Le parcours de Fereiba et ses enfants est semé d’embûches. Bien évidemment, en quittant l’Afghanistan, l’espoir de trouver la liberté et la sécurité sont omniprésentes. Et c’est évidemment une énorme désillusion à laquelle sont confrontés les membres de cette famille lorsqu’ils découvrent de quoi le quotidien des réfugiés est fait : travailler pour une misère, vivre dehors, dans la peur des forces de l’ordre, voler pour se nourrir, obtenir des faux papiers… En chemin, ils croiseront d’ailleurs de nombreux autres personnages au parcours similaire.

J’étais loin d’imaginer jusqu’où ce roman me porterait. Jusqu’aux portes de mon propre pays, jusque la région où je suis née. Pour une fois, nous ne voyons pas « notre » réalité à travers nos yeux de citoyens français, nous vivons LEUR réalité, celles de ces migrants entassés dans une jungle, espérant simplement échapper à un pays où les droits de l’homme n’existent plus.

Et comment vous dire à quel point j’ai adoré cette fin ! Tant de tensions, tant de suspense, tant d’épreuves et d’obstacles pour en arriver à cette fin… cette fin que je n’avais vraiment pas vue venir et qui est tout simplement la conclusion parfaite pour Salim. Car la peur ne nous quitte jamais, rien n’est joué d’avance, le danger guette toujours. Car tout ne s’arrête pas là, c’est à nous, lecteurs, de reconstituer le chemin, en tenant compte de ce tout ce qui précède. Fin heureuse ou tragique ? Nadia Hashimi se refuse à trancher, donnant là la parole à tous les migrants à la fois, ceux qui ont connu un dénouement dans la mort et la douleur, et ceux qui ont eu plus de chance…

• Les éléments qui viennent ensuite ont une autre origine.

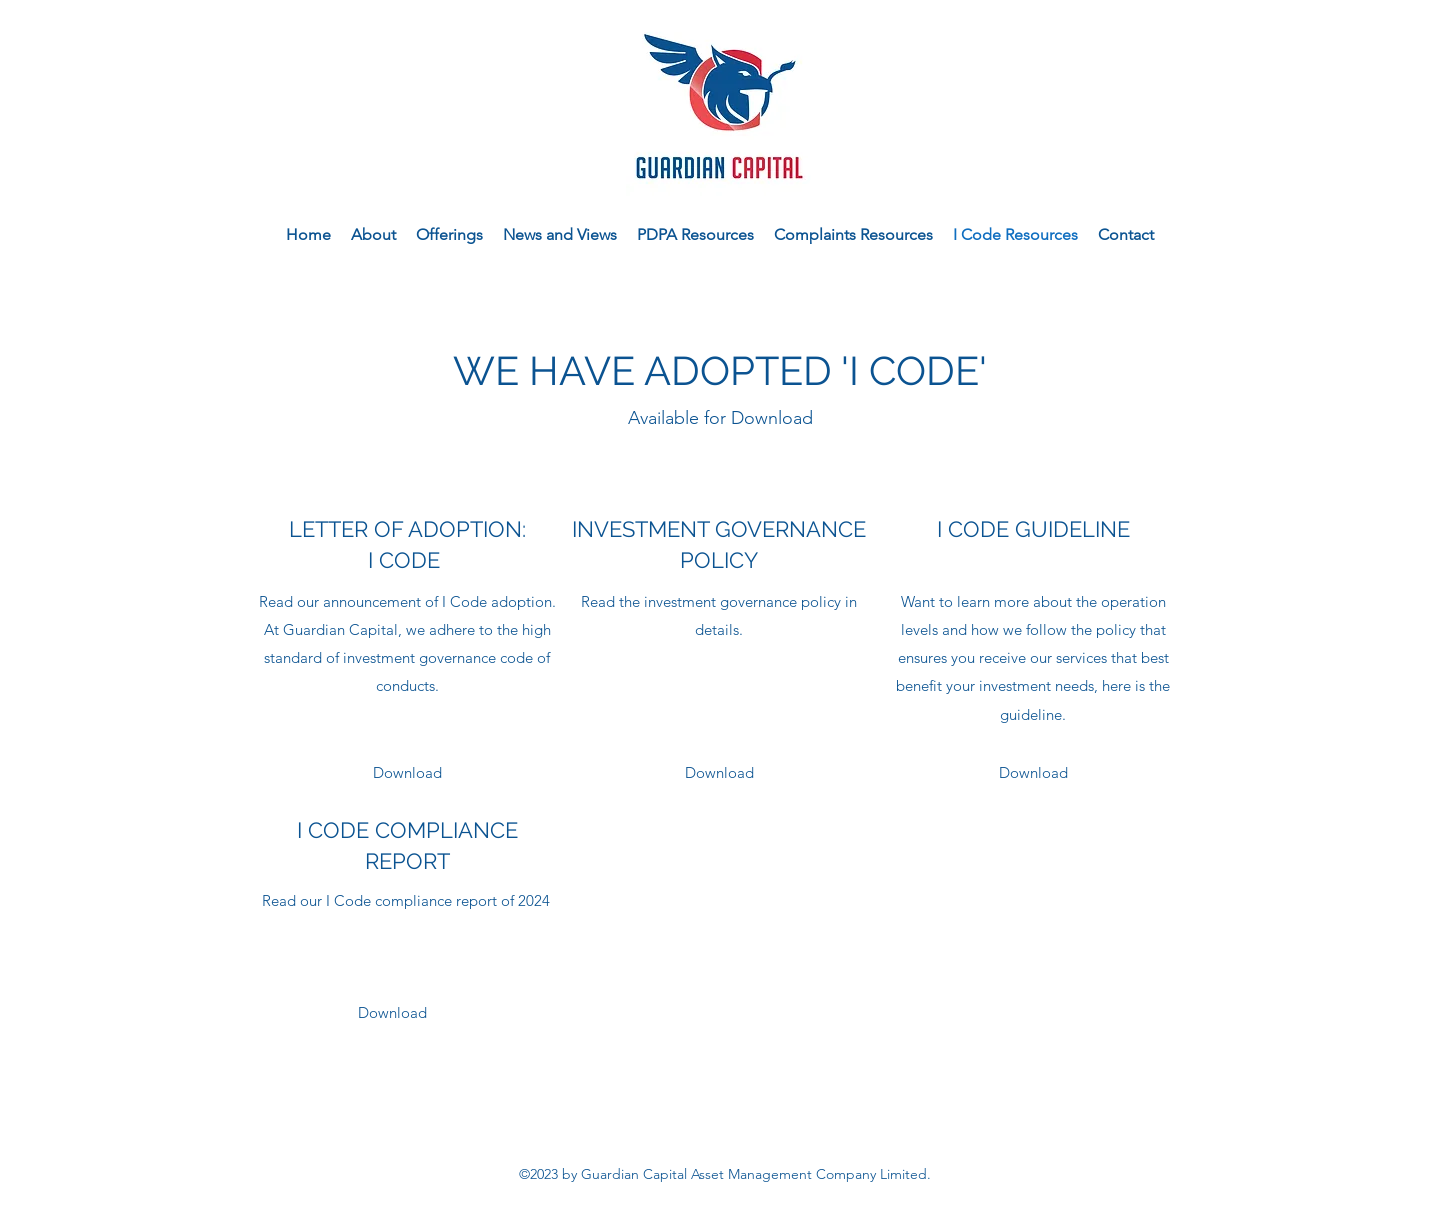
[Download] (407, 773)
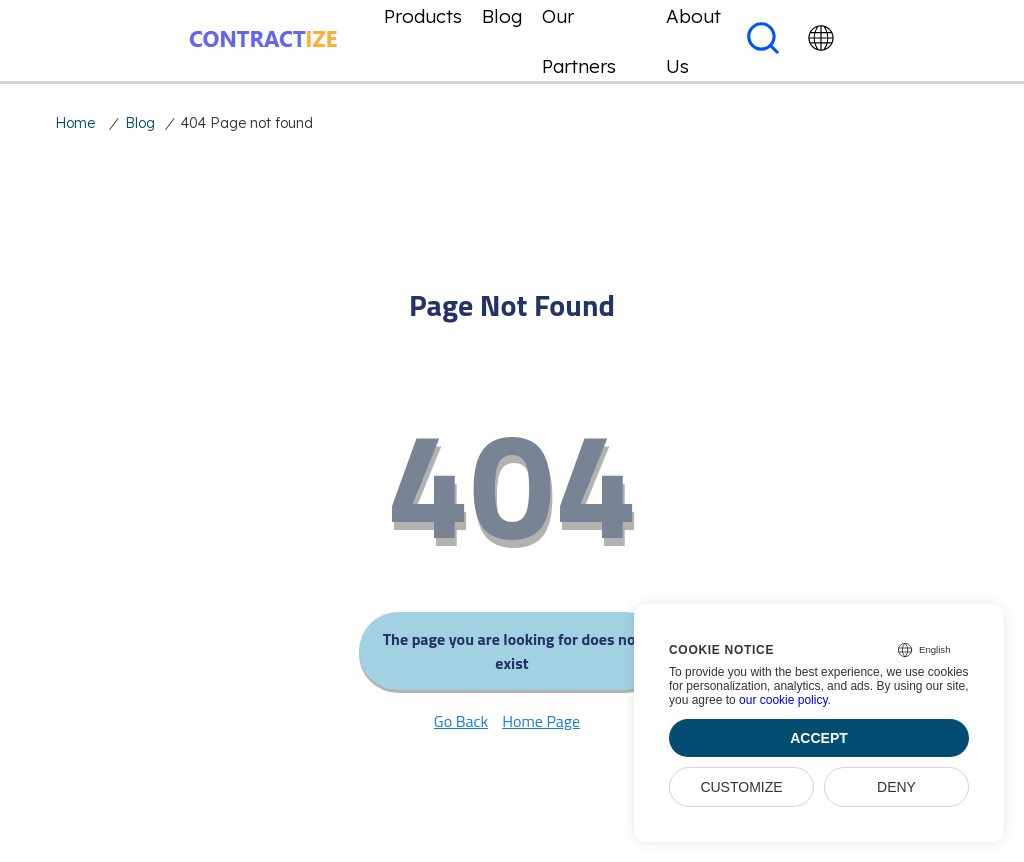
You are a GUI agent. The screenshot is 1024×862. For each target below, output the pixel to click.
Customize (741, 787)
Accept (819, 738)
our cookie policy (783, 700)
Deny (896, 787)
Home (75, 123)
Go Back (461, 721)
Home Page (541, 721)
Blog (140, 123)
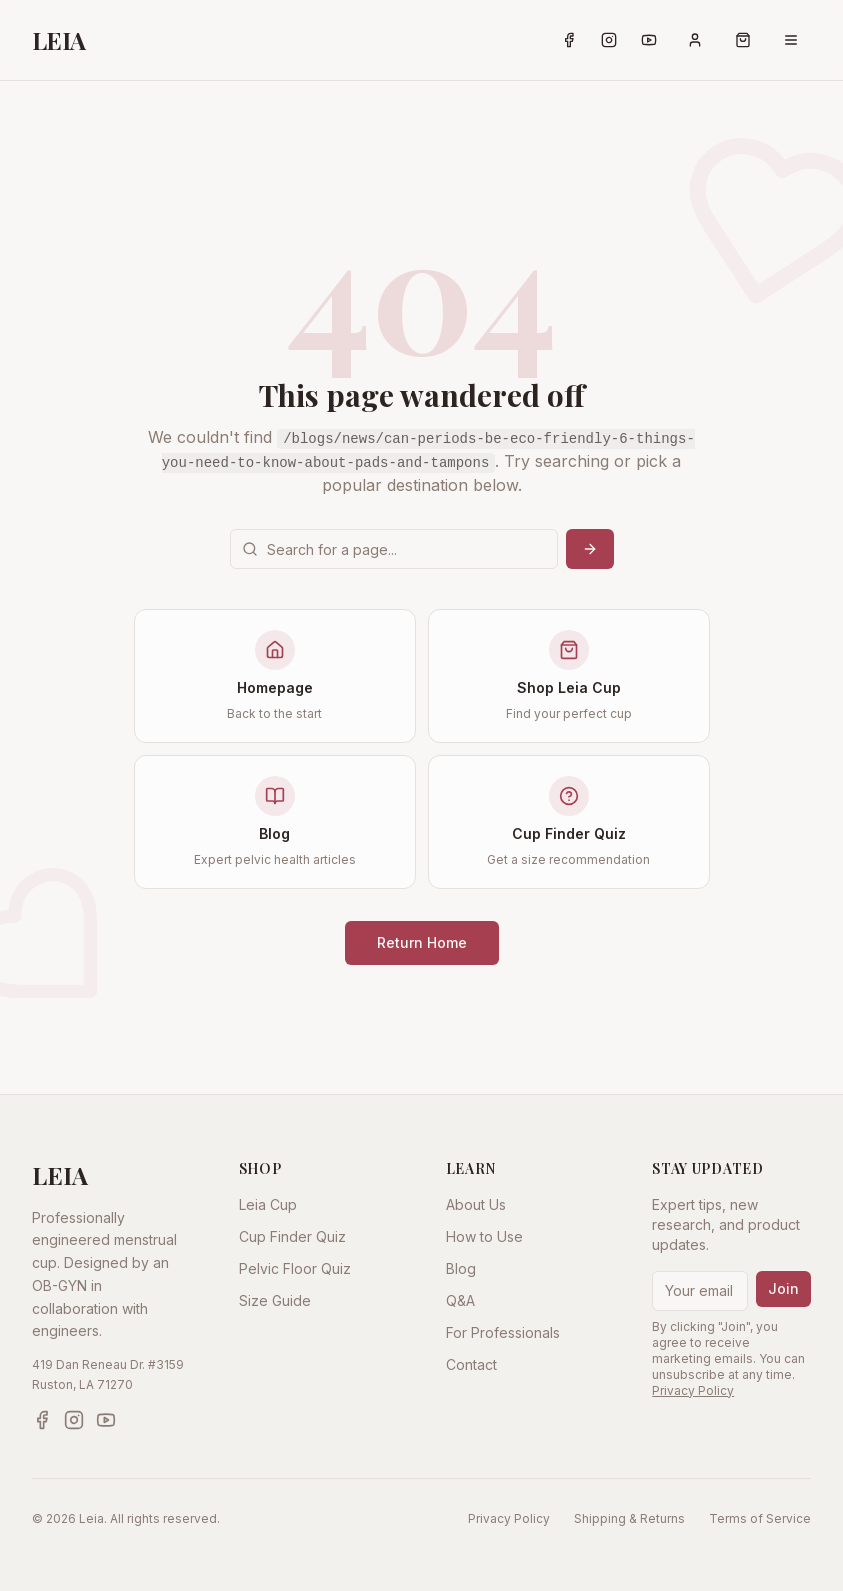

Derniers mots : si je devais malgré tout choisir entre la Perle et la Coquille et Si la lune éclaire nos pas, je pense que ma préférence pencherait malgré tout pour le premier. Mais les deux sont tout aussi indispensables l’un que l’autre, alors n’hésitez pas à compléter votre collection. Votre bibliothèque ne s’en portera que mieux !

En conclusion

Ce roman est dense, il apporte un regard authentique sur la réalité que traversent les migrants d’Afghanistan venus chercher un avenir meilleur dans un pays qui respectera leurs droits les plus élémentaires. C’est un roman incroyable qui vous fera passer par une multitude d’émotions, et dont le souvenir s’imprégnera pour longtemps dans votre mémoire. Comment oublier de tels destins, comment oublier une telle douleur, une telle vie qui est pourtant celle de nombreuses personnes qui résident actuellement illégalement dans notre propre pays ? Lorsque l’on referme ce genre de romans, nous ne sommes plus vraiment les mêmes. Nadia Hashimi signe encore un roman merveilleux, bouleversant, indispensable, à lire impérativement.